Investment analysts are critical for accurately assessing potential investment opportunities. But these professionals don’t come cheap, and they are prone to bias and erratic performance. AI bots and platforms have no such issues, and they are also inexhaustible in terms of collecting and cross-referencing data, and they don’t get bored with repetitive tasks.
Those are some of the reasons why AI is furrowing its way into so many different professions and tasks. Ahmed AlNomany is founder and CEO of Batonics, a company that has created a “universal AI analyst” that he envisions replacing junior analysts in various industries, including the investment business.
How can artificial intelligence systems improve financial and investment analysis for asset managers?

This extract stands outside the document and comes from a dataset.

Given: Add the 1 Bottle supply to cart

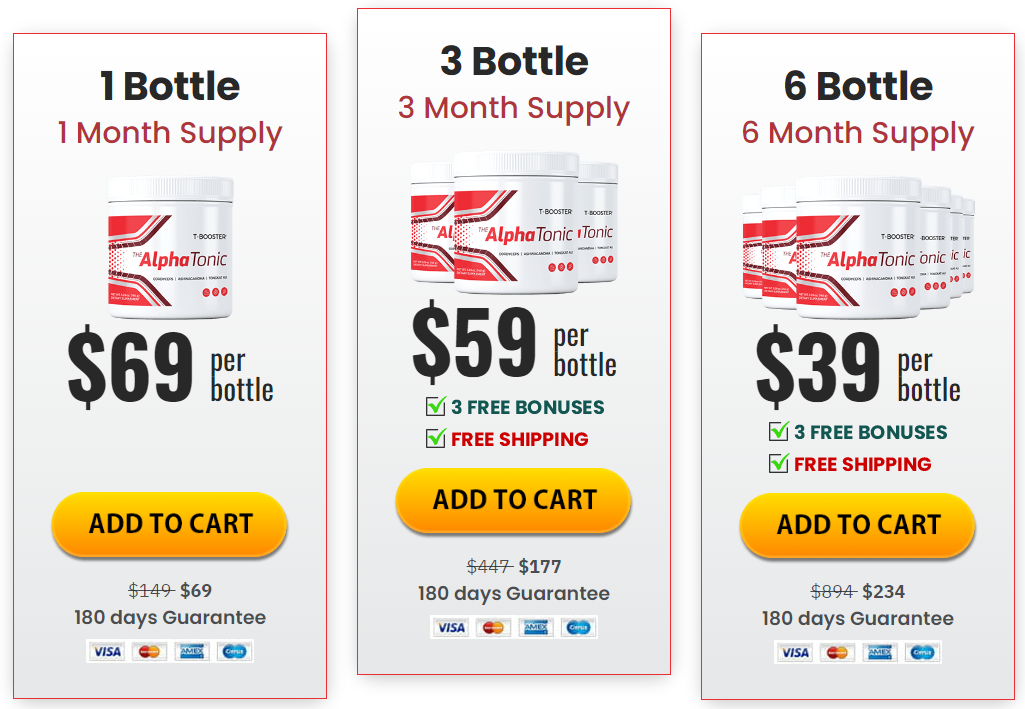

In the short term, asset managers have immediate pain points where AI offers relief. These pain points often revolve around the expense of hiring teams of analysts, limitations on deal volume due to capacity, and the depth of diligence that can lead to missed opportunities and suboptimal asset management. AI provides a scalable solution, reducing overhead and inefficiencies. The long-term benefit, especially for larger asset managers, is more foundational. AI presents transformative leverage in every function of asset management, whether scouting, pricing and valuation, underwriting, or risk and portfolio management. If these bigger entities don’t integrate AI, the looming decade could phase them out.

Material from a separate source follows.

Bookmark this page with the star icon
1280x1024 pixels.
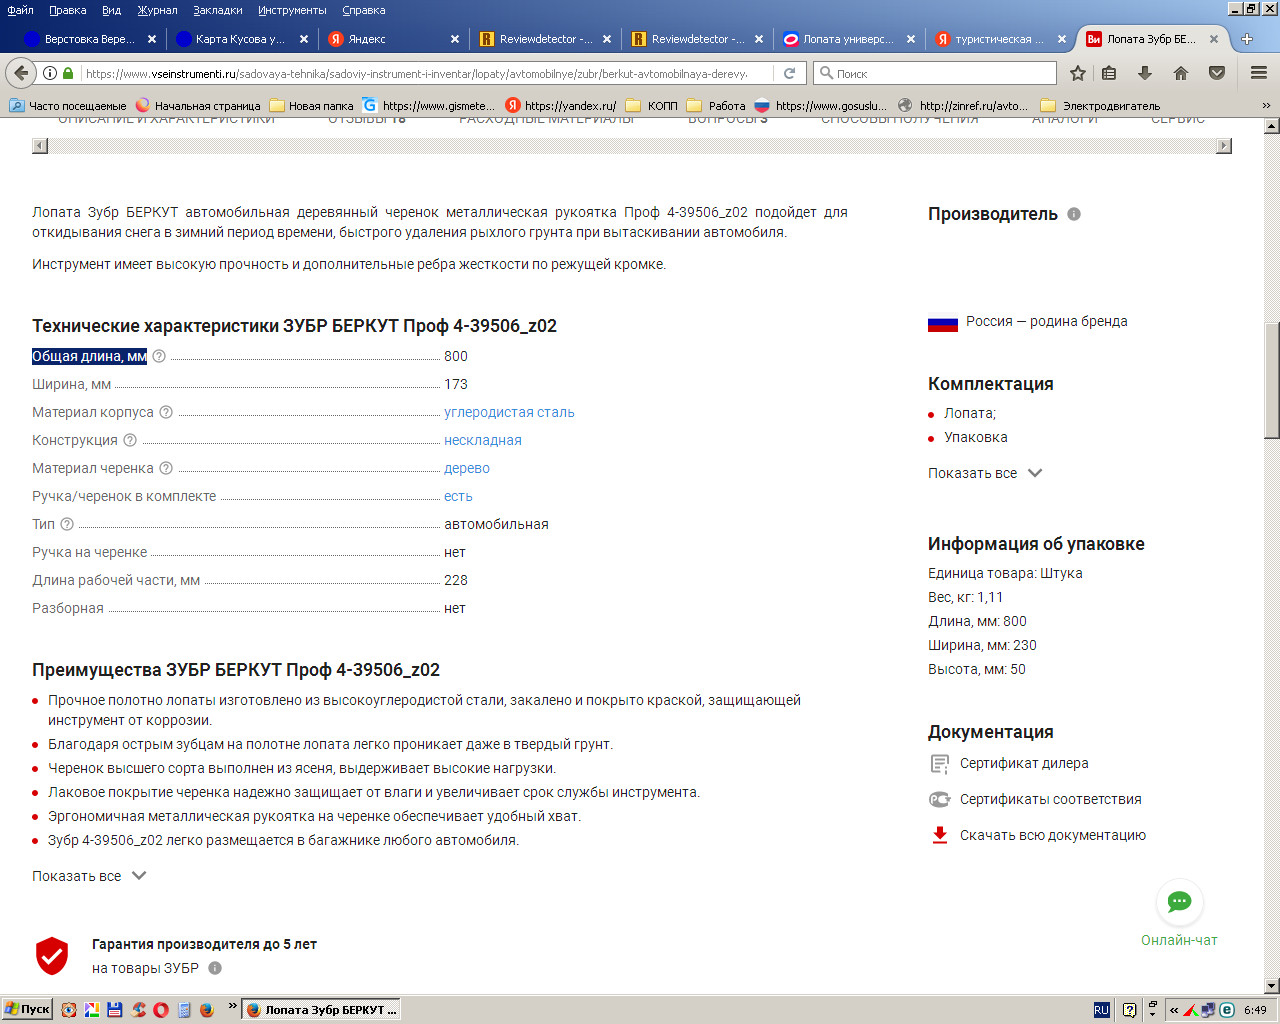[x=1077, y=73]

I’ve heard you mention the “extreme inefficiencies” in investment analysis. Elaborate, please.
Consider the traditional private market fund model. Say one analyst is needed for every $10 million in AUM. With an average analyst salary at $100,000 and management fees of 1.5 percent, around 50 percent of an asset manager’s revenue is tied up in analysis. In this setup, smaller funds grapple with viability. By replacing this $100,000 per analyst cost with a $20,000 per year AI platform, smaller funds can dodge financial collapse, while larger ones can add substantial figures to their profits. This alteration isn’t merely cost cutting; it reshapes the very dynamics of fundraising.
What are the advantages to using AI rather than humans to do this work?
To understand the value of AI, look at the daily tasks of a $80,000 to $120,000 analyst. Their responsibilities, be it data collection, underwriting or portfolio management, often anchor around software such as Excel. Data integration from various sources, including Bloomberg, proprietary platforms, or direct intel, falls under their purview. Their tools, due to inherent limitations, offer basic computations. AI can quickly and more efficiently handle these tasks. This isn’t to undermine human analysts but to highlight how AI can elevate their strategic importance by taking over the repetitive tasks.
Do you envision AI democratizing access to analytical power and expertise regardless of an organization’s size?
Yes, AI is primed to democratize the analysis process in the asset management industry. This democratization, in turn, indirectly facilitates broader data accessibility. Just as today’s retail investors can craft intricate stock market models courtesy of available tools and data, AI will ensure private markets aren’t left behind. In essence, it levels the playing field, allowing entities of all sizes to harness analytical power.
How applicable is this brand of AI technology to other fields of research, analysis and innovation?
Our AI philosophy is to be “applicable universally, optimized locally.” Whether tackling credit ratios or NBA stats, at its core, data is treated as a quantitative entity. Though the foundational tech remains consistent, its specific application is tailored per industry. Today’s analysts, across sectors, manipulate data to gain insights. AI mirrors this versatility. From predicting pharmaceutical trends to enhancing public transportation efficiency, the tentacles of this technological revolution have the potential to reshape countless sectors.